DATA FOR PROCESSING:
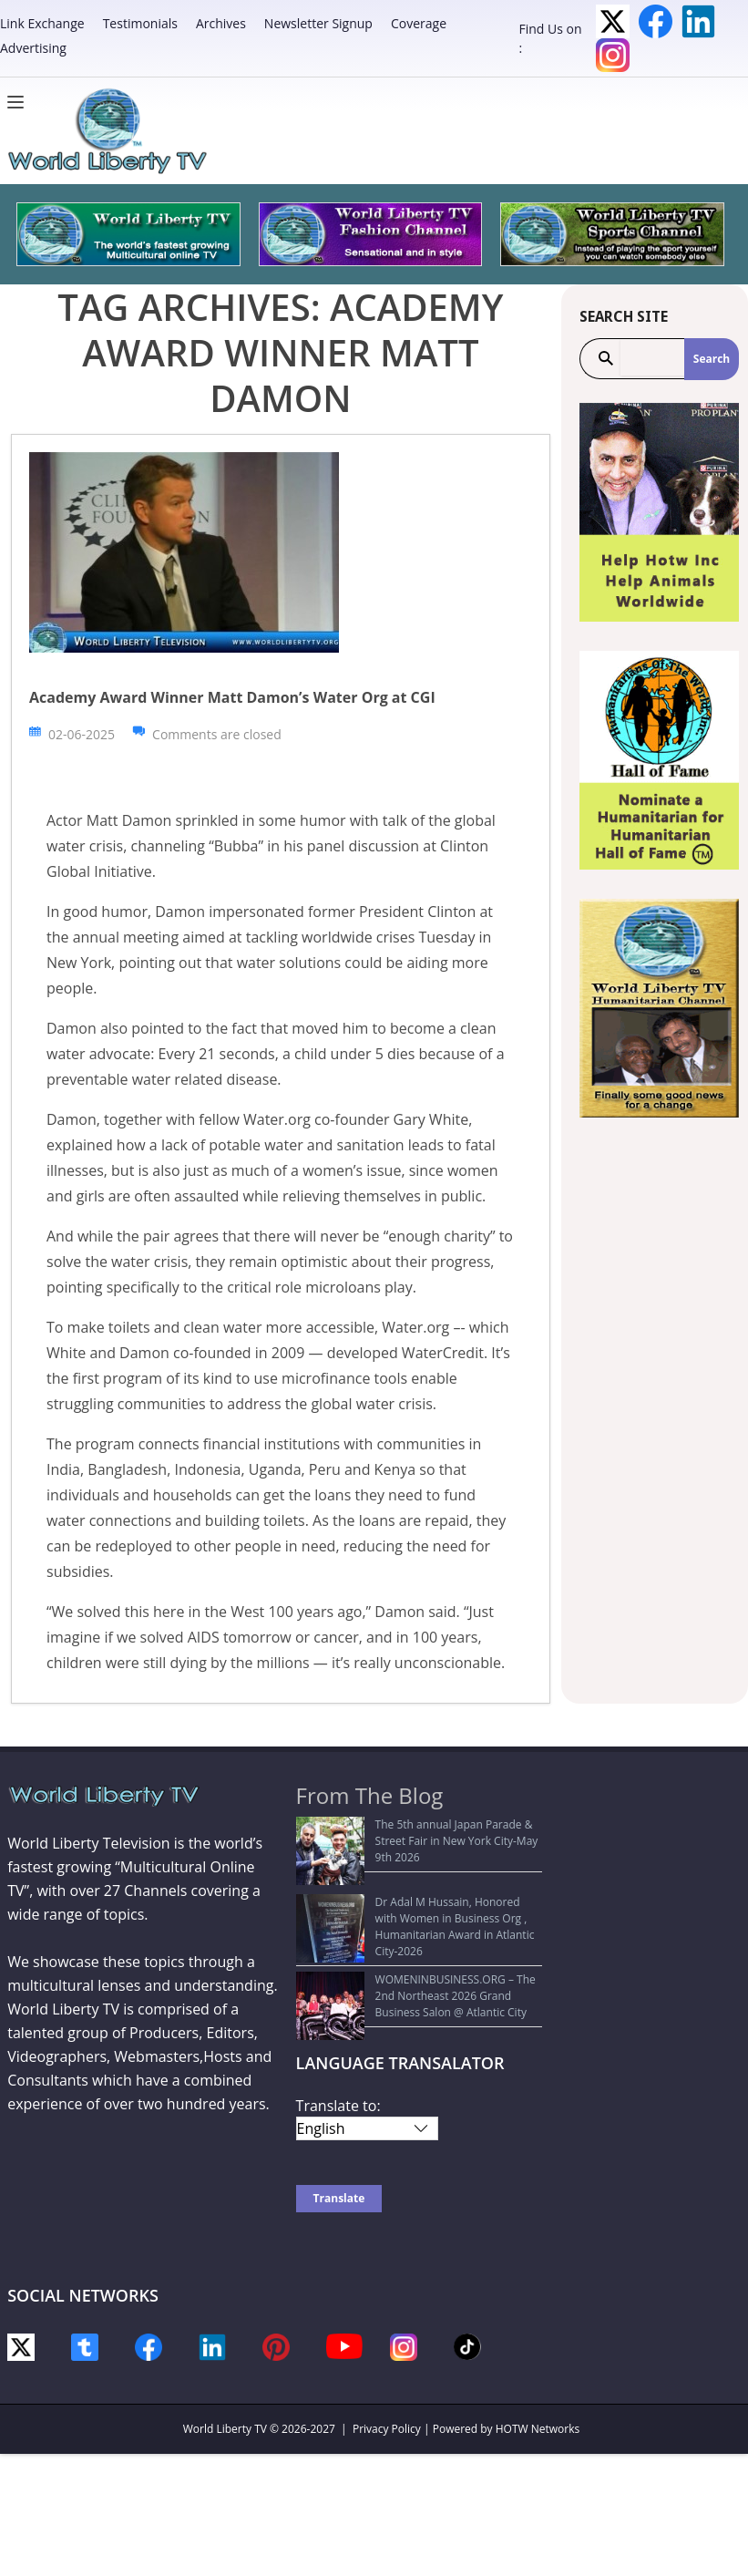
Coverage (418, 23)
---
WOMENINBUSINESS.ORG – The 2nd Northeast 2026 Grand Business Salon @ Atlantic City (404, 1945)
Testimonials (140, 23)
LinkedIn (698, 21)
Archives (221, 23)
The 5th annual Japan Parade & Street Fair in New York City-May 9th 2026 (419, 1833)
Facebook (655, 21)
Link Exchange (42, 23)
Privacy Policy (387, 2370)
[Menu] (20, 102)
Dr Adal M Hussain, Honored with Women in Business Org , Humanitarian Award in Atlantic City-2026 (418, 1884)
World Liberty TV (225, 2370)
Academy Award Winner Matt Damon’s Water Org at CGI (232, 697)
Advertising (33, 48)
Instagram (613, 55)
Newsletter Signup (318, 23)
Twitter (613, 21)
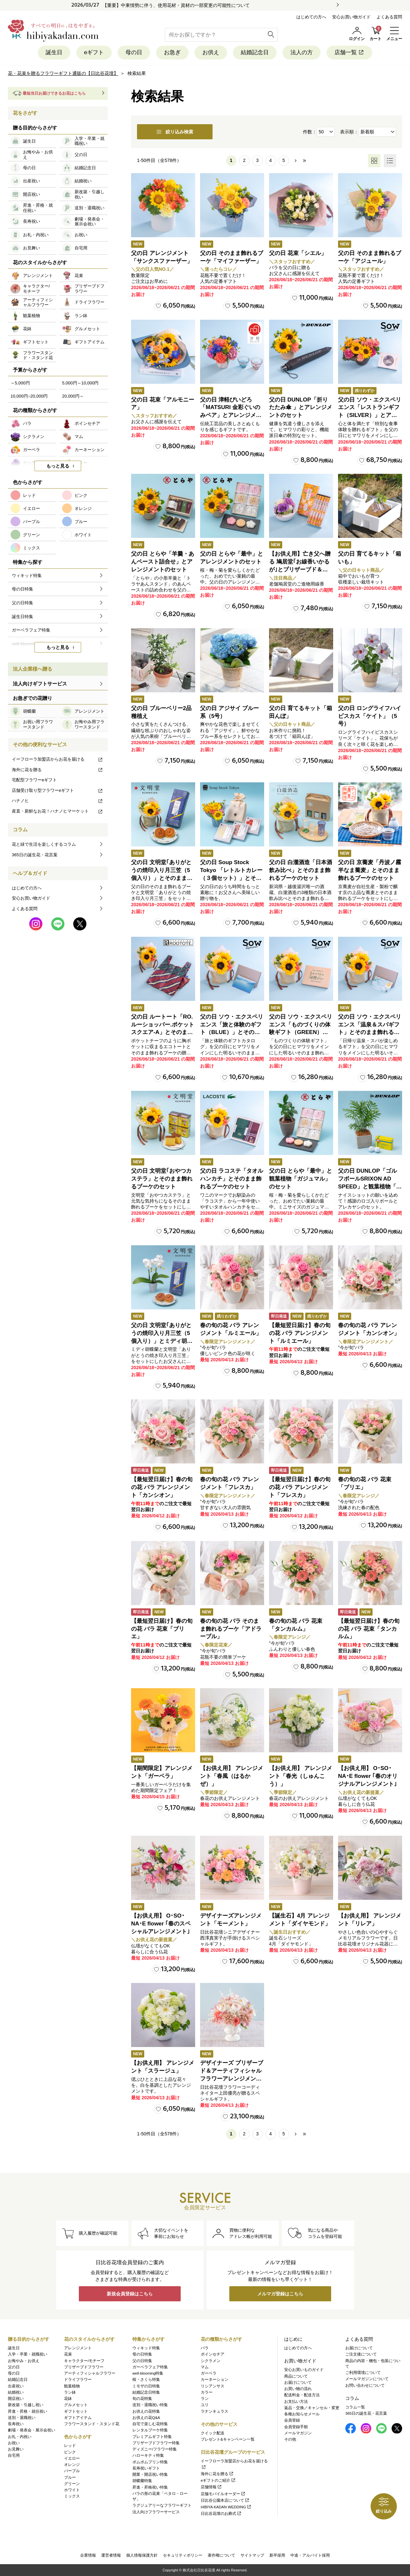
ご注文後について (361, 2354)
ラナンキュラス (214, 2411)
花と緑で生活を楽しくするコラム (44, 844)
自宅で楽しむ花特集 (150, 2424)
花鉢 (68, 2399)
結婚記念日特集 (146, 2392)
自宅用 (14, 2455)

BRIEF:
Starting with the line with "Instagram (613, 55)" and going on through the line with "自宅用 (14, 2455)", set down those entries again without any change, leaving out the pictures.

TASK RESPONSE:
Instagram (613, 55)
Newsletter Signup (318, 23)
Twitter (613, 21)
ご注文後について (361, 2354)
ラナンキュラス (214, 2411)
花と緑で生活を楽しくするコラム (44, 844)
自宅で楽しむ花特集 (150, 2424)
花鉢 (68, 2399)
結婚記念日特集 (146, 2392)
自宅用 (14, 2455)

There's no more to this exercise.